This story has been updated.
Clovis, whose expected nomination has been previously reported by The Washington Post and several other outlets, is a former economics professor at Morningside College in Sioux City, Iowa, who served as one of Trump’s first campaign policy advisers. In a 2014 interview with Iowa Public Radio, he said he was “extremely skeptical” about climate change and added that “a lot of the science is junk science.”
“It’s not proven; I don’t think there’s any substantive information available to me that doesn’t raise as many questions as it does answers,” Clovis said in the interview. “So I’m a skeptic.”
This position represents a departure from the scientific consensus. In its most recent report, the U.N. Intergovernmental Panel on Climate Change concluded that it is “extremely likely” that, since the 1950s, humans and their greenhouse gas emissions have been the “dominant cause” of the planet’s warming trend.
Neither USDA nor Clovis responded to inquiries earlier this week about the prospect of his appointment, and his views on climate science.
Clovis — who started at USDA as a senior White House adviser just after Trump was inaugurated — possesses a B.S. in political science, an MBA degree and a doctorate in public administration, according to the White House. The post for which he is being nominated, the Agriculture Department’s undersecretary for research, education and economics, has traditionally been occupied by a string of individuals with advanced degrees in science or medicine.
The overall portfolio that would be managed by Clovis, if he is confirmed by the Senate, is worth about $ 3 billion, with $ 2 billion devoted to research and $ 1 billion to education, according to Catherine Woteki, a nutrition scientist who held the job before Clovis. The person holding the position administers the Agricultural Research Service, the Economic Research Service, the National Agricultural Statistics Service, and the National Institute of Food and Agriculture.
The undersecretary also serves as the USDA’s chief scientist.
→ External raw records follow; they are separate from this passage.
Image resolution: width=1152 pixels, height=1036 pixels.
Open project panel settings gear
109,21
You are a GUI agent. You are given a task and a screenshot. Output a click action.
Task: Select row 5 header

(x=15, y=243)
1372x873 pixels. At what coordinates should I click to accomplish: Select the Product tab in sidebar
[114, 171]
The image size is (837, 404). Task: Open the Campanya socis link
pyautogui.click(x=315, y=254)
The 2008 farm bill specifies that appointees to the post should be chosen “from among distinguished scientists with specialized training or significant experience in agricultural research, education, and economics.” The measure noted that the job is “responsible for the coordination of the research, education, and extension activities of the Department.”
“There’s a huge amount of science that goes into the setting up of the programs, implementation of various policies, and the chief scientist role is to coordinate those policies across the entire department and to represent agricultural science in the decisionmaking that goes on with other departments and is coordinated with the white house science office,” said Woteki.
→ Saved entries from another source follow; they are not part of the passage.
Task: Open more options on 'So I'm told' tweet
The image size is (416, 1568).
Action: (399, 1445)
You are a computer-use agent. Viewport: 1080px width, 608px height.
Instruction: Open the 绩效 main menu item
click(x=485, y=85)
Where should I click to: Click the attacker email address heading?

Furthermore, the Agriculture Department’s chief scientist is also tasked with administering its policies to ensure “scientific integrity” in the department, which means examining whether any abuses or misuses of science may have occurred in the agency.
Climate change is a major issue in the agricultural sector, as shifts in both temperatures and precipitation have a major impact on food production. Agricultural operations also rank as a major emitter of greenhouse gases linked to climate change, because of methane emissions from livestock and carbon emissions from heavy farm equipment.
Under the Obama administration the Agriculture Department had elevated the issue of climate change, seeking to curb agricultural emissions as well as help farmers adapt to changing conditions by creating regional “climate hubs” across the United States. Then-Agriculture Secretary Tom Vilsack sought to enlist farmers, ranchers and forest owners in the effort to capture and store carbon nationwide.
Since Trump took office, the agency has shifted the description of some of these efforts. On Wednesday, for example, the department’s National Institute of Food and Agriculture announced nine grants totaling more than $8 million “to study and develop new approaches for the agriculture sector to adapt to and mitigate the effects of changing environmental conditions.” But the same press release noted that four of them were directed toward “climate outreach and extension” and another five were focused on “climate and land use.”
Clovis, an Iowa political activist who ran unsuccessfully for the U.S. Senate in 2014, has emphasized his military and foreign policy experience in the past. During the 2016 presidential race Clovis advised Trump on Russia and other matters.
In the 2014 Iowa Public Radio Interview, Clovis outlined his credentials for public service.
“I think that if you look at my experience … 25 years in the military, and the various jobs and opportunities I had while serving the nation, my experience as a business man, and my academic preparation … my experience in a variety of other fields, including homeland security, foreign policy, national security policy, creating jobs and all those things,” Clovis said.
The White House announcement of his nomination emphasizes his military background, noting, “After graduating from the [U.S. Air Force] Academy, Mr. Clovis spent 25 years serving in the Air Force. He retired as the Inspector General of the North American Aerospace Defense Command and the United States Space Command and was a command pilot.”
The position for which Clovis has been appointed ranks among “the most critical” science and technology roles in the federal government, according to a 2008 report by the National Academy of Sciences. The position requires Senate confirmation.
The Trump administration has been slow to fill top Senate-confirmed science jobs — only 10 out of 45 across the government had a nominee prior to the Clovis appointment, according to a Post analysis that is based on that same NAS report. Clovis makes 11.